Third, there are new dynamics at the heart of U.S.-China interactions. Both Washington and Beijing are now pursuing more openly competitive policies and, sometimes, confrontational ones. There is greater tolerance for risk and friction in relations, with some voices actively seeking friction as a means of probing and testing the other. This dynamic is accentuated by the collapse of a cooperative agenda. President Trump has rejected cooperating with China on shared global challenges.

Finally, the U.S.-China relationship is generating new global impacts, which reinforce the drift toward bilateral confrontation. The tensions in U.S.-China relations are producing ripple effects on issues, in institutions, and in regions all over the world. Countries are increasingly feeling squeezed between Washington and Beijing, some of them choosing sides (such as over 5G) and most trying to avoid such an outcome.
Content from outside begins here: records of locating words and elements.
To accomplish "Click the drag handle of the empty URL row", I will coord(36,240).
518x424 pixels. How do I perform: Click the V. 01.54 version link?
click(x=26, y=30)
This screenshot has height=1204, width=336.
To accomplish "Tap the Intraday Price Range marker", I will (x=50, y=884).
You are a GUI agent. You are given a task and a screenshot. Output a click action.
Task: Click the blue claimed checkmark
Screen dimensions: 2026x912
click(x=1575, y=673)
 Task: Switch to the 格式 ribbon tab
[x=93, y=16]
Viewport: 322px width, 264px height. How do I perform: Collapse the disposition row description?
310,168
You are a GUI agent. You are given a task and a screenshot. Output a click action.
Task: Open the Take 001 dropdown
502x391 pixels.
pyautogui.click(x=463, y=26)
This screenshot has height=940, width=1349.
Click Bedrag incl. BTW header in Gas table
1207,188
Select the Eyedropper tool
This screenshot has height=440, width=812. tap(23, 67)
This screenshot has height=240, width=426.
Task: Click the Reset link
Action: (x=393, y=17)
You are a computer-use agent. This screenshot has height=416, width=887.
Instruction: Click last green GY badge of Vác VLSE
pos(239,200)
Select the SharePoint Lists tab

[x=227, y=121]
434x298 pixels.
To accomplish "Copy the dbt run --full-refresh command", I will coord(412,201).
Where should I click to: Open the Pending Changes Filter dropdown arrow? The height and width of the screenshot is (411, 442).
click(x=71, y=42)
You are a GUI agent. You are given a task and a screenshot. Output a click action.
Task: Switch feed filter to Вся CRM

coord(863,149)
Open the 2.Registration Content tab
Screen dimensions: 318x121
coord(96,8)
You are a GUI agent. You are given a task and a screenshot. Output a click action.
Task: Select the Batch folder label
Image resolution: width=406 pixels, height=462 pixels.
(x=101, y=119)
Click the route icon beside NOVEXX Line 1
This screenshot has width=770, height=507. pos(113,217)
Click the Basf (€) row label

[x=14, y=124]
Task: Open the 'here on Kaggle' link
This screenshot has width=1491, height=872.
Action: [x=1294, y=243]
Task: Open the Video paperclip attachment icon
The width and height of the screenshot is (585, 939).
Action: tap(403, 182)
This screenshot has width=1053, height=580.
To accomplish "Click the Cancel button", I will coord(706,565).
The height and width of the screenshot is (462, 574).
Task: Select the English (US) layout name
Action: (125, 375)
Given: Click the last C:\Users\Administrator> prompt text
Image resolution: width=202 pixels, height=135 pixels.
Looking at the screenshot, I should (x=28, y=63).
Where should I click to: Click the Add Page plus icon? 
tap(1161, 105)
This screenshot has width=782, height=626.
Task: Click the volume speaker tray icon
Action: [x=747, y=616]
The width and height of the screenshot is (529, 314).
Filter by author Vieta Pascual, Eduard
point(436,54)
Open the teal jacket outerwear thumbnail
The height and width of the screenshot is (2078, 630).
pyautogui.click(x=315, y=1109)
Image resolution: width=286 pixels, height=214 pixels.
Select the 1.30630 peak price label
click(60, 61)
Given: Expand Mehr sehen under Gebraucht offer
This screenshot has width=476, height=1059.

The global footprint of U.S.-China tensions—and the dislocations it will generate—is one of the newest and perhaps most impactful trends in international politics.

The sharpening adversarial antagonism between the United States and China has been well-documented. The ripple effects of deteriorating relations on ordinary American citizens has attracted less attention.

The impacts have been real and tangible, though. Inbound investment into the United States from China has fallen off a cliff. Business travel and tourism from China has declined, even before the pandemic caused borders to close. The trade war has taken a heavy toll on American farmers, business owners, and workers, leading to a spike in farm foreclosures, the loss of 300,000 jobs, rising taxes for everyone in the form of tariffs, and the diversion of nearly U.S.$30 billion in taxpayer dollars to bail out the agricultural sector. The number of Chinese students enrolling in American schools, and the full tuition expenses they pay, have been declining.

Each of these developments on their own would be troubling. Viewed collectively, they represent a challenge to America’s dynamism and its own self-image as an open society.

Proponents of this hardening approach justifiably point to Beijing’s own behavior as the spur for many of the decisions to cut off connections between the United States and China. As a former American diplomat who served in China and traveled regularly to Xinjiang, I need no persuasion that Beijing does not adequately respect the rights of its citizens or treat American companies, citizens, or diplomats fairly. I also have a heavy heart for the two Canadian citizens being held in China.

But I fear America has lost sight of its north star in its efforts to confront challenges posed by China’s egregious behavior. Under the banner of reciprocity, the United States appears to have begun emulating Chinese practices, whether on treatment of journalists, closure of consulates, shuttering of the Fulbright program and the Peace Corps in China, and shakedowns of corporations. None of these actions have come anywhere close to compelling China to change from a closed to an open society. America has lost more than it has gained in the process.

The last time the United States confronted a major geostrategic challenge, it was endowed with policymakers that could resist the allure of nativism to see clearly where America’s long-term interests lie. As one example, in his famous “Long Telegram” from Embassy Moscow at the dawn of the Cold War, George Kennan wrote, “We must have courage and self-confidence to cling to our own methods and conceptions of human society. After all, the greatest danger that can befall us in coping with this problem of Soviet communism is that we shall allow ourselves to become like those with whom we are coping.”

Kennan had the wisdom to recognize that American ideals and interests are not advanced by mirroring Soviet behavior, however justified it might have felt in the moment. I remain confident that over time, American policymakers will reach similar judgments about the sources of America’s strength and the advantages of remaining an open and generous society that attracts the best people and ideas to its shores.